Evaluation of Resuscitation Markers in Trauma Patients
Study Details
Study Description
Brief Summary
Severe trauma patients have an elevated risk of multiple organ failure and death. In order to increase survival possibilities the initial treatment must be focused into resuscitation from shock. Traditionally the most common resuscitation markers used are vital signs and urine output. Unfortunately, many patients might present normal vital signs, but still undergo a compensated shock with persistent acidosis, hence being able to develop multiple organ failure and death. Consequently, it is important to define better resuscitation markers for these patients.

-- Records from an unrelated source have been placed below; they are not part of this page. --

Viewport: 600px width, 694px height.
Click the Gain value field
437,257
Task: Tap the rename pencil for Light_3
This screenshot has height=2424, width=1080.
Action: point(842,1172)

This investigation project consists in an observational prospective study, performed by a multidisciplinary team, in which different resuscitation markers are evaluated in severe trauma patients. There will be a specific timing (1st, 8th and 24th hours from arrival) evaluation of different markers: hemodynamic (vital signs, urine output, etc); analytical (lactate, base excess, natriuretic atrial peptide); tissue perfusion markers (NIRS); microcirculation markers (videomicroscopy) and coagulopathy markers (thromboelastometry). There will be a registry of total volume administration; blood cell transfusions and vasoactive drug requirements. Each marker will be evaluated in relation to mortality; multiple organ failure; massive transfusion protocol activation; blood cell transfusion requirement; surgical control of bleeding requirement and emergent arteriographic embolization. The objective of this study is to demonstrate which of these markers is better to predict hemodynamic evolution of severe trauma patients and might become a guide for resuscitation in the future.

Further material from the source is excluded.